Houve no tempo de Herodes, rei da Judeia, um sacerdote chamado Zacarias, da turma de Abias; a sua mulher era da descendência de Aarão e chamava-se Isabel. Ambos eram justos diante de Deus, caminhando irrepreensivelmente em todos os mandamentos e preceitos do Senhor. Não tinham filhos, porque Isabel era estéril e ambos se achavam em idade avançada. Sucedeu que, exercendo Zacarias as funções de sacerdote diante de Deus na ordem do seu turno, segundo o costume sacerdotal, tocou-lhe por sorte entrar no templo do Senhor a oferecer o incenso. Toda a multidão do povo estava a fazer oração da parte de fora, à hora do incenso. Apareceu-lhe um anjo do Senhor, de pé ao lado direito do altar do incenso. Zacarias, ao vê-lo, ficou perturbado e o temor o assaltou. Mas o anjo disse-lhe: «Não temas, Zacarias, porque foi ouvida a tua oração; tua mulher Isabel dar-te-á um filho, ao qual porás o nome de João. Será para ti motivo de júbilo e de alegria, e muitos se alegrarão no seu nascimento; porque ele será grande diante do Senhor; não beberá vinho nem outra bebida inebriante; será cheio do Espírito Santo desde o ventre da sua mãe; e converterá muitos dos filhos de Israel ao Senhor, seu Deus. Irá adiante de Deus com o espírito e a fortaleza de Elias, “a fim de reconduzir os corações dos pais para os filhos”, e os rebeldes à prudência dos justos, para preparar ao Senhor um povo bem disposto». Zacarias disse ao anjo: «Como hei-de verificar isso?

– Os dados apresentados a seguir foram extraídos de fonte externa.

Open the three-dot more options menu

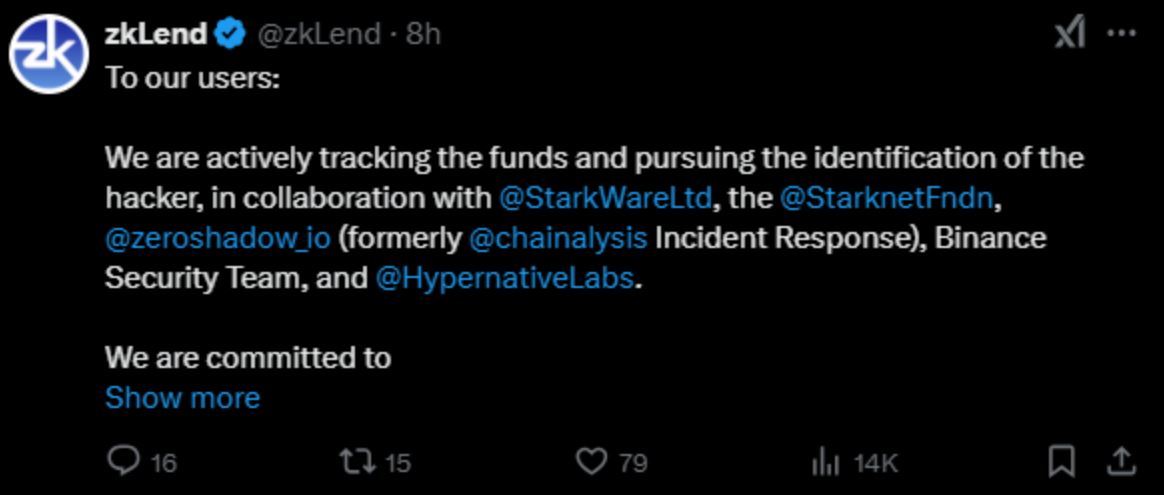pyautogui.click(x=1122, y=33)
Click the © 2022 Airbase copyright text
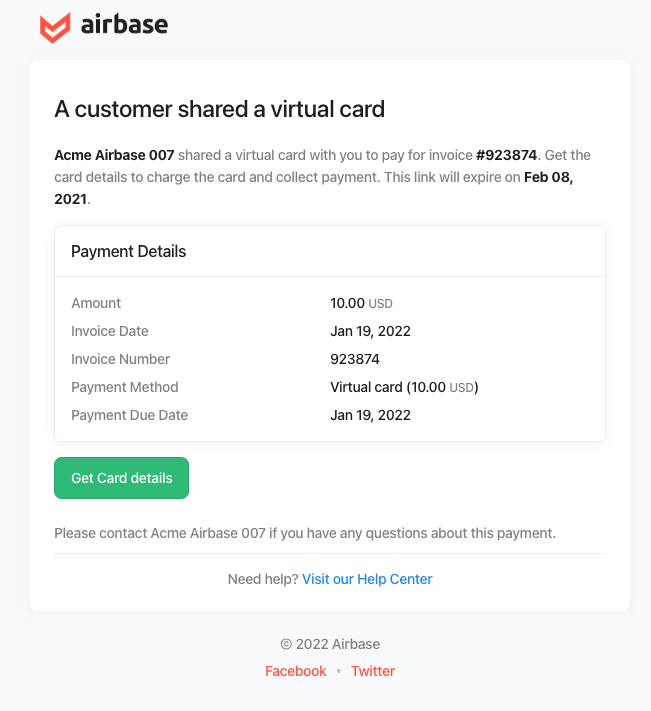651x711 pixels. [330, 644]
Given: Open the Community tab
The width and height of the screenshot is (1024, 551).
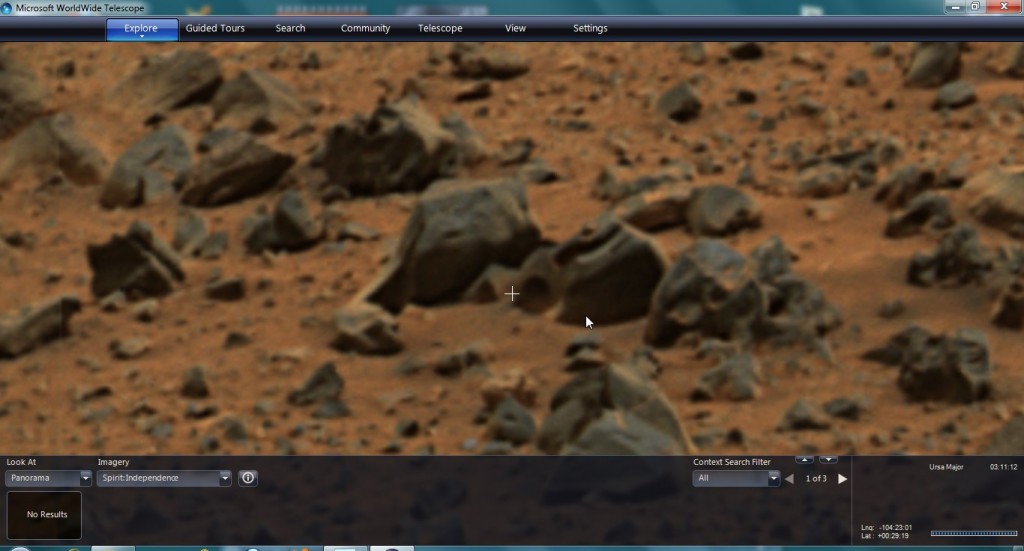Looking at the screenshot, I should [x=365, y=28].
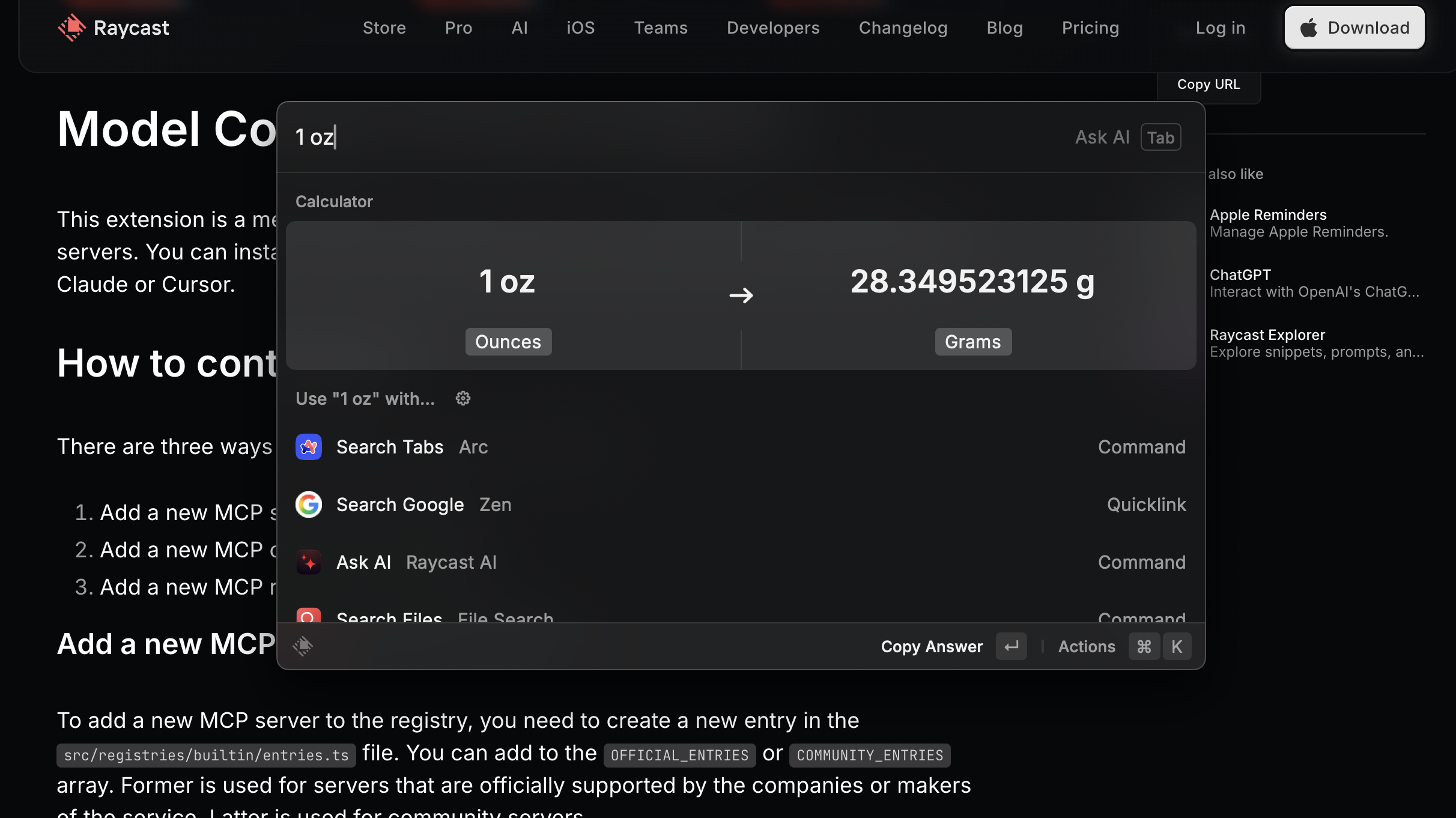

Porque eu sou velho e a minha mulher está avançada em anos». O anjo respondeu-lhe: «Eu sou Gabriel que estou diante de Deus; fui enviado para te falar e te dar esta boa nova. Eis que ficarás mudo e não poderás falar até ao dia em que estas coisas sucedam, visto que não acreditaste nas minhas palavras, que se hão-de cumprir a seu tempo». Entretanto, o povo esperava Zacarias e admirava-se de ver que ele se demorava tanto no templo. Quando saiu, não lhes podia falar, e compreenderam que tinha tido alguma visão no templo, o que lhes dava a entender por acenos; e ficou mudo. Aconteceu que, depois de terem acabado os dias do seu ministério, retirou-se para a sua casa. Alguns dias depois, Isabel, sua mulher, concebeu, e durante cinco meses esteve escondida, dizendo: «Isto é uma graça que me fez o Senhor nos dias em que me olhou para tirar o meu opróbrio de entre os homens».